ROBOBO’s 読書記録

読んだ本の感想です。

今井芳昭『影響力 その効果と威力』_感想

 

身近にある様々な影響力

 私たちの社会は人と人との関わりあいの中で成り立っており、常に他の人から影響を受けながら自分というものが存在しています。本書は、影響力がある、というのはどういうことなのか、なぜ私たちは影響を受けてしまうのか、という疑問に社会心理学の観点から分かりやすく解説されています。社会心理学の研究成果も多数紹介されていますので、社会学や心理学の入門書としても興味を持って読み進めることができます。特に、集団における影響力というテーマでは、日常の交渉事や組織での意思決定など、なぜそうなるのかということが影響力という側面から解き明かされていて大変参考になりました。

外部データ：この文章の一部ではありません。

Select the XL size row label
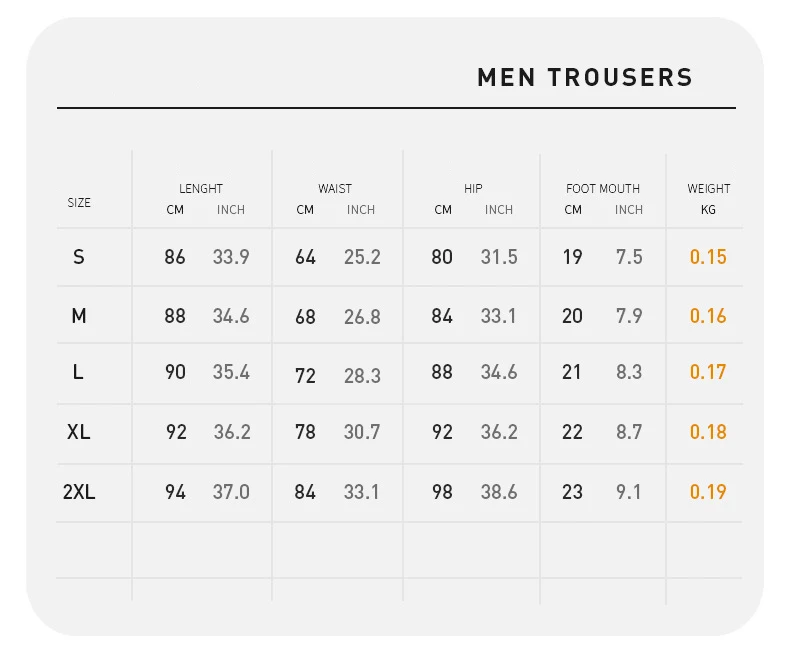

 さて、影響力の基本は、私たちの脳が賞を獲得し罰を回避するようにプログラムされていることから、「賞影響力」と「罰影響力」がベースとなります。お手伝いをしたらお小遣いがもらえるとか、勉強しなかったら遊びに行けない、などです。これは賞罰のコントロール力を持つ人から持たない人への影響力になります。次に、専門的な情報を持っていることや、高い地位にいることも影響力を持つことにつながります。有識者の意見が尊重されて支持されるのはそのためです。それらが合わさると「権威」となり、社会的に大きな影響力となります。また、芸能人やスポーツ選手など、受け手が魅力や好意を感じる人も、その人の意思とは無関係に影響力をもちます。ファッションリーダーやSNSでバズってる人などが大きな影響力を持つのは、受け手側の要因によるものが大きいといえます。このほかにも影響力を持つ人と繋がりがあることによって生じる対人関係影響力、相手の共感を誘う共感喚起影響力、自分と相手の役割に基づいて相手に決められた行動を取るように働きかける役割関係影響力があると紹介されています。

誰でもが影響を与え合っている

 影響を受けるかどうかは与える側はなく受け手側の認識に依存していると著者は言います。芸能人のインスタを見て自分も同じものを買うとか、隣のテーブルの会話を聞いてランチのメニューを決めるとか、そういう影響はいうなれば受け手が勝手に自分にとって得になると考えて行動しているだけのことです。しかし、集団内では、影響の受け手と与え手が相互に影響しあいます。集団で作業を行うと一人で作業するよりも一人当たりの作業量が何故か落ちてしまう、自分の考えとは違っていても選ぶ人が多い方を選んでしまう、など集団では互いに影響しあうために非効率な選択が行われてしまうことがあるようです。

 そして、通販サイトの構成を例に挙げて、私たちがモノを選ぶ際に重要視していることは、実は自己の「コントロール感」であることが説明されています。私たちは何かを決める際に、無意識に自分のかけた時間や手間が多い方を選んでいるようで、例えば通販サイトでは、商品の説明に加えて、売り上げナンバーワンとか、使用者の口コミなどを読んで、自分自身が納得して選んだのだという感覚を得られるように作られています。こうした自分自身が考えて選んでいるというコントロール感は、私たちの精神的健康にとても重要な要素のようです。消費者は、自分で好きなものを好きなように選んでいるという感覚を無意識のうちに与えられているのかも知れません。

 これまで、自分の考えは自分が決めたり判断したことのみで構成されていると思っていましたが、実際は周りの環境や人間、情報から様々な影響を受けて出来上がっているのだということに気づきました。そして、人間関係の中では自分自身も相手に何らかの影響を与えていて、それがまた自分自身にフィードバックしているのだと思います。そのように考えると、例えば会社の組織や、家族の関係なども、少し捉え方が変わってきます。会議や交渉の場でも、自分が何に影響されるのかを知っておくと、より冷静に判断できそうです。